I decide on a moderately early start so I am away at 8.30am
As you motor away you realise how beautiful Thrupp is with it’s the Boater Inn and its terrace of cottages fronting the canal.
Just along from the mooring comes the former British Waterways yard and an electric swing bridge (you need your British Waterways key to operate).
Then there is a very sharp right hand turn and it is a long chug passed what seems like hundreds of residential boats.
Despite the time there are lots boats about.
There is mostly just room to pass but on one occasion I was forced into a bank to someone who came done the wrong side of a narrow canal. The congestion was not over. A couple of boats decided to use the winding hole and turn and it seemed rather like the M25 and it was only just after none o’clock.
Soon things changed. No more residential boats and you are in the Cherwell Valley. Everything slows and the scenery is gorgorous.

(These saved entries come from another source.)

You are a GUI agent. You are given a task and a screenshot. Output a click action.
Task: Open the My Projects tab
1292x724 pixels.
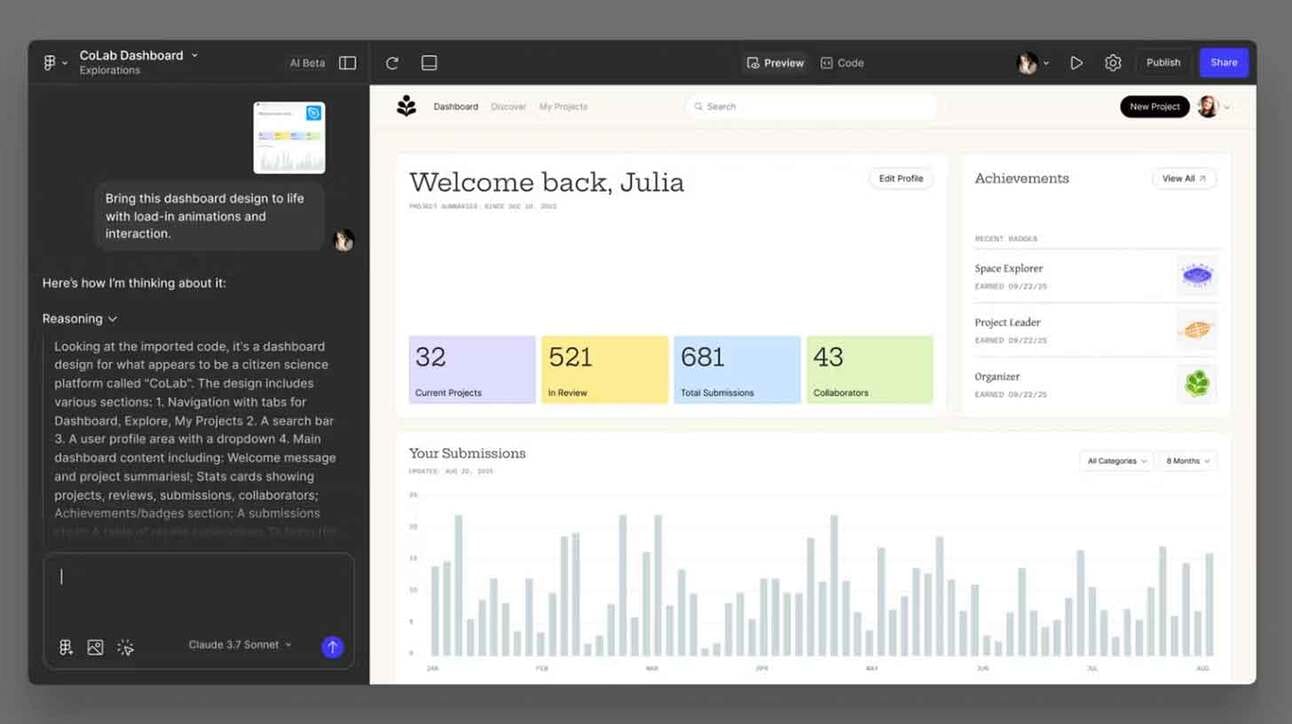pos(563,107)
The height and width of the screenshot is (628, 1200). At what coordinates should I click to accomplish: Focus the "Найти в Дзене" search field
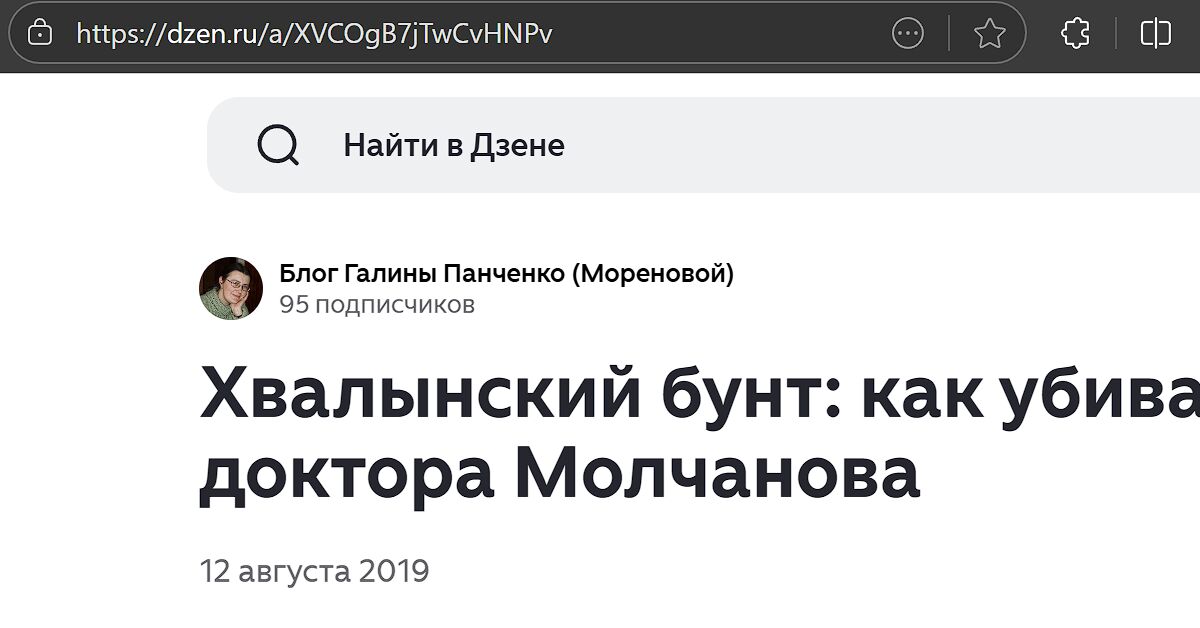(x=700, y=146)
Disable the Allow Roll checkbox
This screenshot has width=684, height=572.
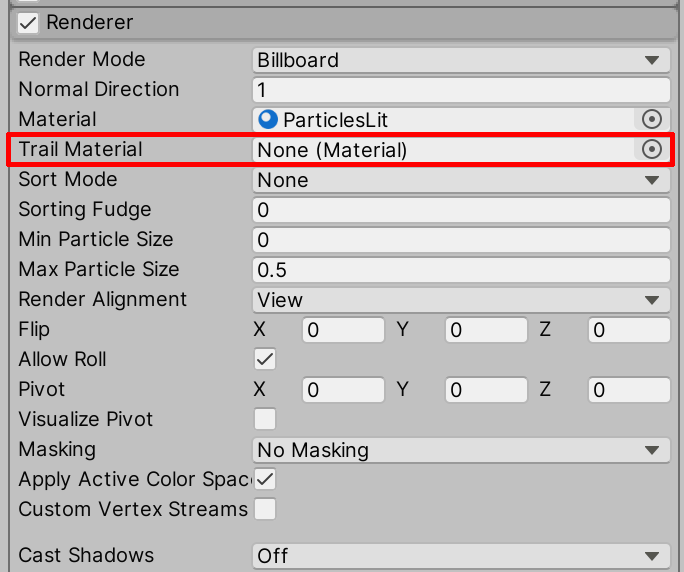(x=265, y=359)
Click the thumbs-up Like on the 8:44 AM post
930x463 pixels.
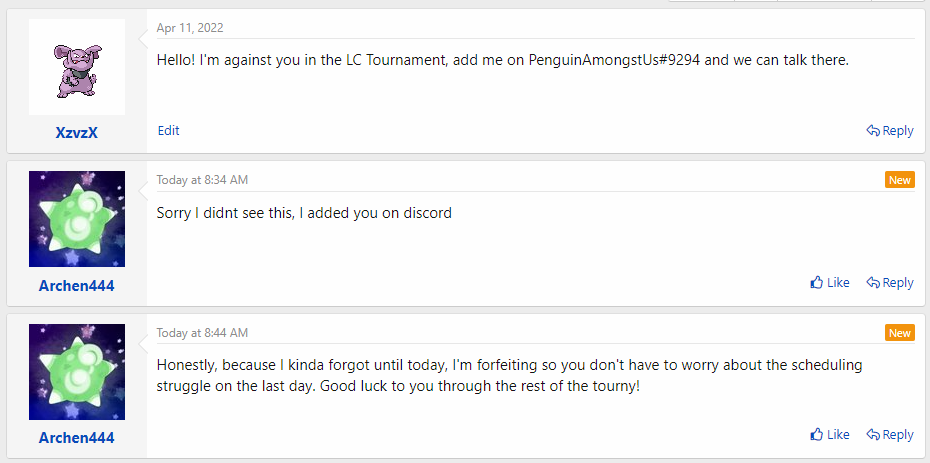(830, 435)
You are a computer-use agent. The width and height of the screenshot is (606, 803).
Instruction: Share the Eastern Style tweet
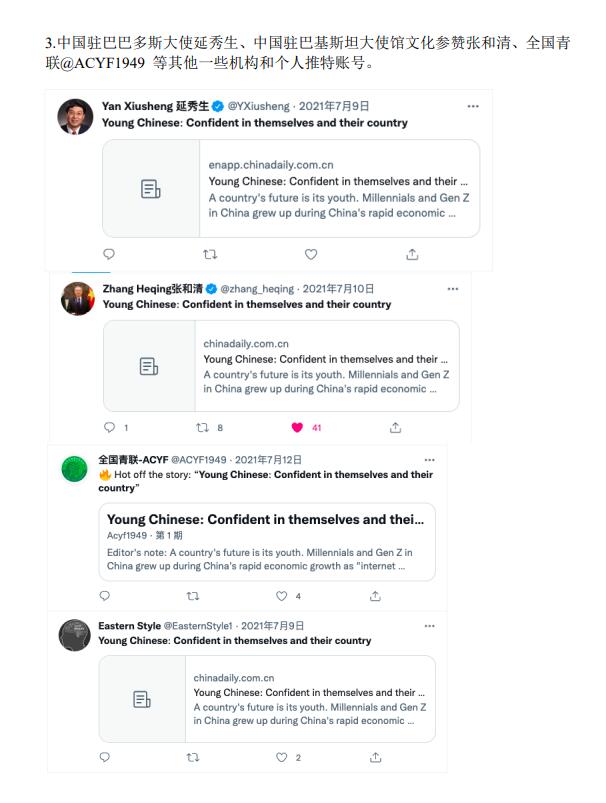pyautogui.click(x=375, y=757)
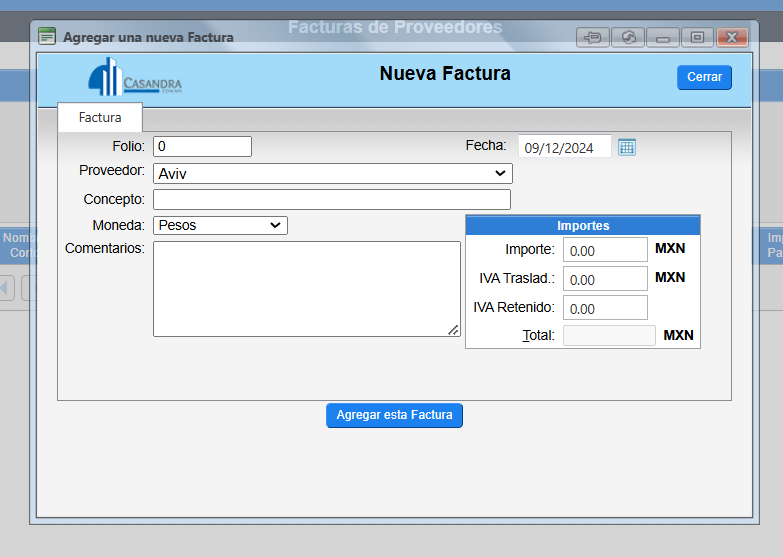Select the Factura tab
This screenshot has width=783, height=557.
coord(100,117)
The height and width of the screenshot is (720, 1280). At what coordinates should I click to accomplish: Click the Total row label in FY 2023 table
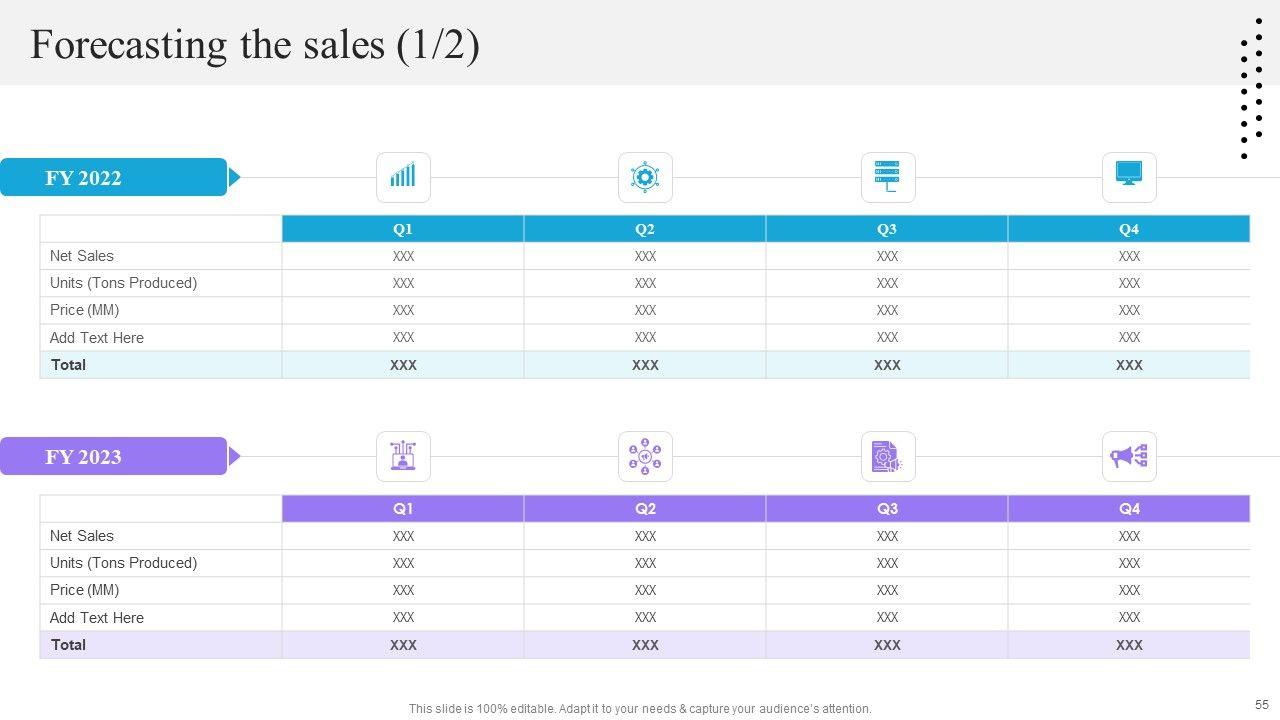click(x=68, y=645)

First there are open bits and you see the sides of the valley gently rising and then suddenly you are in what is best described as the emerald wood.with tunnels of overhanging trees.
Today Hallmark managed six locks including the wide lock (with room for three boats alongside each other. A couple of the narrow locks proved immensely difficult. At Bakers lock where the gate would not go right back I got totally stick and I spent a whole hour trying to bump my way in………. this also included reserving out with a great deal of revving up to shift a very stuck Hallmark. In the end I had to undo the shackles on the two front fenders to get through. At Northbrook the gate again would not properly open but I now had ‘leant my lesson’. All locks in future that have stuck gates use the ‘fender up technique’.
There are loads of lovely old canal bridges on route. Some now lead no where.
Part of the bridge structure at Northbook was actually used for a centuries old packhouse route across the River Cherwell before the Oxford Canal for even thought of.
After a couple more heavy showers which always seems to occur when locking Hallmark arrived at Lower Heyford.
Heyford Wharf has a long canal history and is now used as the home to a narrow boat hire fleet. There is a basic village shop and a good café. I recommend the bread pudding.
I moored about two miles further on. It was away from the train line which roared alongside the canal at Lower Heyford.
In the evening I walked back and found Lower Heyford's delightful village. Its pub was the Bell Inn and it produced some of its own bitter and it was rather good.
The local church with its tower was rather stunning.